» Directions for this task: How do the lines below between the ones holding "Tap the Wi-Fi status icon" and "Task: Click the curled", inclusive, read? Give them again exactly, with no other lines.

Saved data entries

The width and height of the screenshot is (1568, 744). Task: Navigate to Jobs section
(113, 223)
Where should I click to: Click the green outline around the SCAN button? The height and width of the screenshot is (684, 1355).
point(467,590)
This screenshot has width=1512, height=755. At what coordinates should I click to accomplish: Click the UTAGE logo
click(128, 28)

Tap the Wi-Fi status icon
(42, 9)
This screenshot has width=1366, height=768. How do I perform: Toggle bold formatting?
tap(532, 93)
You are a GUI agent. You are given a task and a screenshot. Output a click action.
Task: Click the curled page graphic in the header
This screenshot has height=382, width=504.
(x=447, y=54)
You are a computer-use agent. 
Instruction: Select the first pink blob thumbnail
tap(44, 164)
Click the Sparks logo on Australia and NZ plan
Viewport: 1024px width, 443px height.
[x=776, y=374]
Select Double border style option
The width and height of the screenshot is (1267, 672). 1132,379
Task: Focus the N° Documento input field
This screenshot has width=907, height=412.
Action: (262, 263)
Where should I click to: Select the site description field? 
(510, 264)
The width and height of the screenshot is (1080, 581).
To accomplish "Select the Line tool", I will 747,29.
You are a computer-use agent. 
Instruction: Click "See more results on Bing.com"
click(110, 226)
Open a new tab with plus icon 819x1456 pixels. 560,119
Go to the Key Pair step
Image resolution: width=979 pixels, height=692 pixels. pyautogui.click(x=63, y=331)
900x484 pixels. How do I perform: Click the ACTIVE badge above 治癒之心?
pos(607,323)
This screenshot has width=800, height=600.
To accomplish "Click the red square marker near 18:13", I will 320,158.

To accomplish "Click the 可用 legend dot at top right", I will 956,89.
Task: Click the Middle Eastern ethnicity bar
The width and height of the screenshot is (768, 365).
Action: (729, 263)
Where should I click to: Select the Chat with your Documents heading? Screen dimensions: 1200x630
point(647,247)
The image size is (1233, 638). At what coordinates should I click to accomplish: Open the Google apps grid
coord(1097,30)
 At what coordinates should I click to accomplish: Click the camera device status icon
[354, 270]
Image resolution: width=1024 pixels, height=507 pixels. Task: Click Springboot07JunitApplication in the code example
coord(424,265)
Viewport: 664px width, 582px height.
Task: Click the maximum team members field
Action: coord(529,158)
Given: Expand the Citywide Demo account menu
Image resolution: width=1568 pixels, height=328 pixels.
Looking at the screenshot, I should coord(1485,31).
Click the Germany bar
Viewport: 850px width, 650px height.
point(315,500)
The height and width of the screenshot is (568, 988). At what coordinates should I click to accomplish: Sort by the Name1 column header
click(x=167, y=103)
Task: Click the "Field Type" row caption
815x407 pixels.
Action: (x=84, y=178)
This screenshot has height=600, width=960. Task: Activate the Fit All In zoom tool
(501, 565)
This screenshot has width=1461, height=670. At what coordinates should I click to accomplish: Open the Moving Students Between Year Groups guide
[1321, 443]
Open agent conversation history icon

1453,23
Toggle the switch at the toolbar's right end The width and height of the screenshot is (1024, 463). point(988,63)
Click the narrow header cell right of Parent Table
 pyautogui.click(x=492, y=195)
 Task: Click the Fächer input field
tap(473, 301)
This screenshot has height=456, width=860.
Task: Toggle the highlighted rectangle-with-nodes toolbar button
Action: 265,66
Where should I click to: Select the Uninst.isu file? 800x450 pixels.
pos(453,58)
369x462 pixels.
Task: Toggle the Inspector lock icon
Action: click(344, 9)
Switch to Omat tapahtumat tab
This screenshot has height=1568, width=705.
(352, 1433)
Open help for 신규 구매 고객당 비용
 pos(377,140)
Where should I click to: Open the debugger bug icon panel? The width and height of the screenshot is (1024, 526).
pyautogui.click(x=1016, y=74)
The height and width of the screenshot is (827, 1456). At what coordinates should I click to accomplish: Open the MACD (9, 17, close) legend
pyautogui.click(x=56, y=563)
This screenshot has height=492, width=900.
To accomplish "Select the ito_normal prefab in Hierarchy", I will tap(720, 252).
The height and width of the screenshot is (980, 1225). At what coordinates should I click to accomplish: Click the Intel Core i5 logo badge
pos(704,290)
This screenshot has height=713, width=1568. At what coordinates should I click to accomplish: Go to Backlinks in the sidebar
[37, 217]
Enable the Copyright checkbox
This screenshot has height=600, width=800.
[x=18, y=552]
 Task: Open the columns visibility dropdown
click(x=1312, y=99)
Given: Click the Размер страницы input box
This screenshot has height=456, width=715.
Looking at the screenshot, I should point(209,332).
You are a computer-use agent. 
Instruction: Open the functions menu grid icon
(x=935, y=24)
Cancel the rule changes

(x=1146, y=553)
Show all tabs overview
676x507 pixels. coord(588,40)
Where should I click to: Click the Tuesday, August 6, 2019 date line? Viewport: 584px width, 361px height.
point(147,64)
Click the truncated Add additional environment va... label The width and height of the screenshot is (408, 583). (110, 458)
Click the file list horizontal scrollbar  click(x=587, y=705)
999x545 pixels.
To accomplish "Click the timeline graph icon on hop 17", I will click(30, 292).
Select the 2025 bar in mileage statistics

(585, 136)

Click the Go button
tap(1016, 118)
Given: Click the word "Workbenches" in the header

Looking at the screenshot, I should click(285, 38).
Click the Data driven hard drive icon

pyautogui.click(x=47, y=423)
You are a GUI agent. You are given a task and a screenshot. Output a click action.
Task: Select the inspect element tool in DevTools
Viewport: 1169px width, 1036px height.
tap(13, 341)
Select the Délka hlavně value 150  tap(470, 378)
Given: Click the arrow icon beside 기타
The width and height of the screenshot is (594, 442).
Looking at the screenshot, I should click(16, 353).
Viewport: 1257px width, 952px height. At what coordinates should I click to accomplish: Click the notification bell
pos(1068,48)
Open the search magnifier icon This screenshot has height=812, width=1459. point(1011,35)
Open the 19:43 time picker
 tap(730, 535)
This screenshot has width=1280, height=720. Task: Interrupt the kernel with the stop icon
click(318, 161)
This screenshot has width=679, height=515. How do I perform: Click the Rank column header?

» Answer below:
Tap the Wi-Fi status icon
(42, 9)
This screenshot has width=1366, height=768. How do I perform: Toggle bold formatting?
tap(532, 93)
You are a GUI agent. You are given a task and a screenshot. Output a click action.
Task: Click the curled page graphic in the header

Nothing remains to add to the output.